§ **EXERCISE PROMPT**: Return all the lines below exactly. Any picture among them is omitted.

§ **THE INPUT**:
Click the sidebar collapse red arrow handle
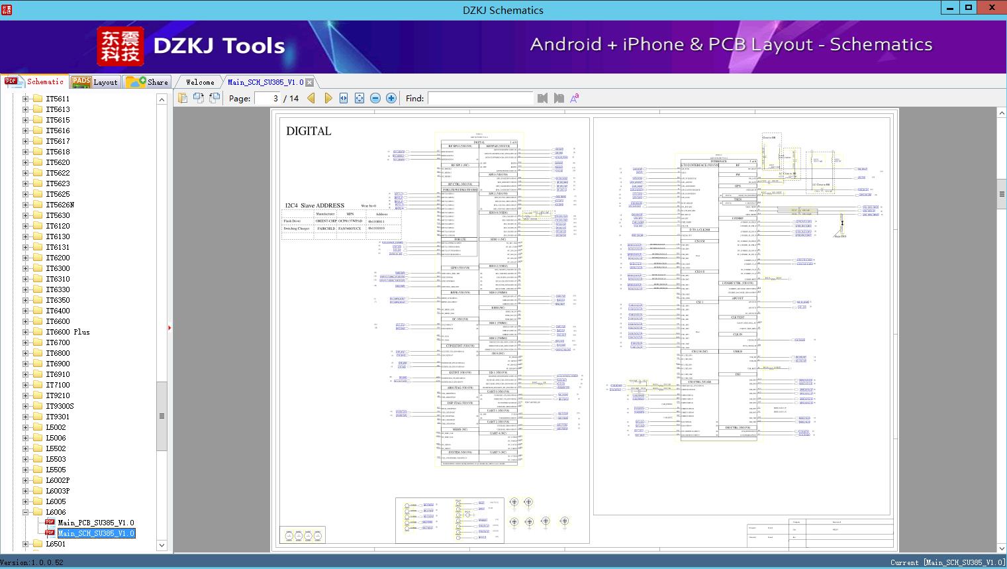 (x=169, y=327)
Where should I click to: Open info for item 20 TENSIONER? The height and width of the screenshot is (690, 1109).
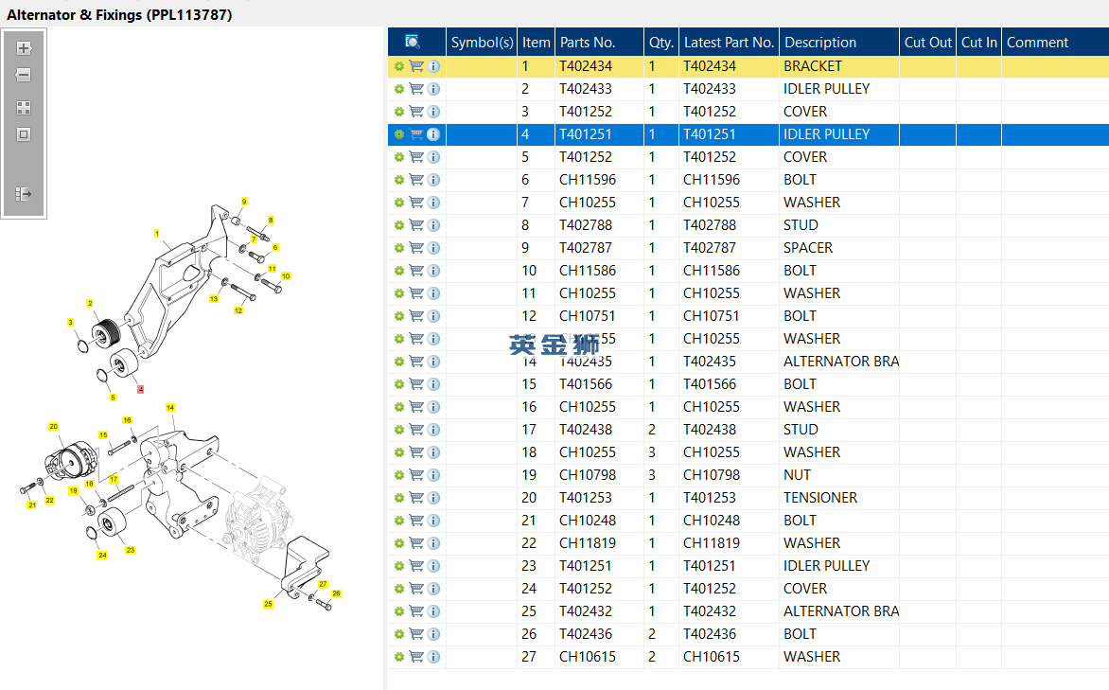433,498
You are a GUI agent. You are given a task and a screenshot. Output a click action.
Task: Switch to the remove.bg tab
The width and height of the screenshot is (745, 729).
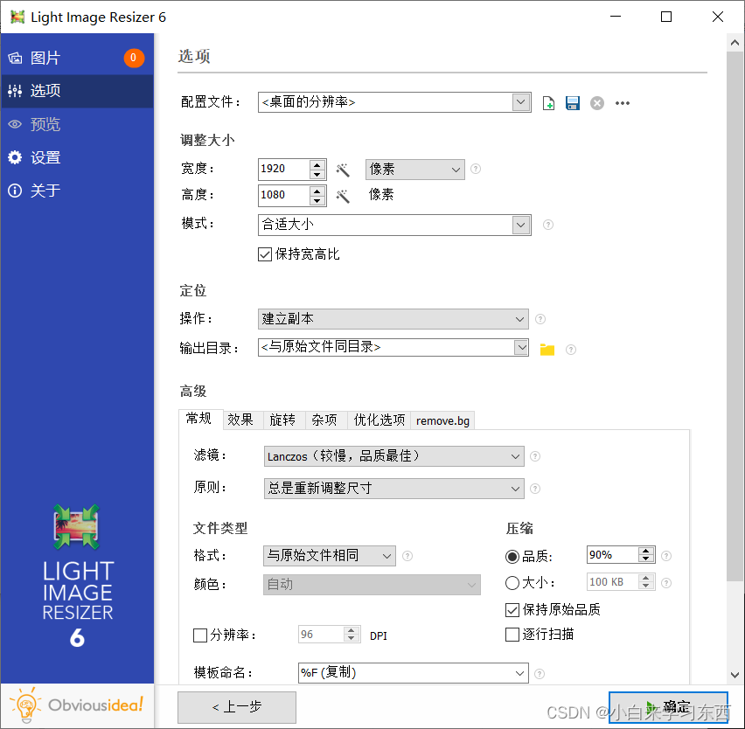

§ **FINAL ANSWER**:
Click the sidebar collapse red arrow handle
 (x=169, y=327)
Where should I click to: Open info for item 20 TENSIONER? The height and width of the screenshot is (690, 1109).
433,498
You are a GUI agent. You are given a task and a screenshot. Output a click action.
Task: Switch to the remove.bg tab
The width and height of the screenshot is (745, 729).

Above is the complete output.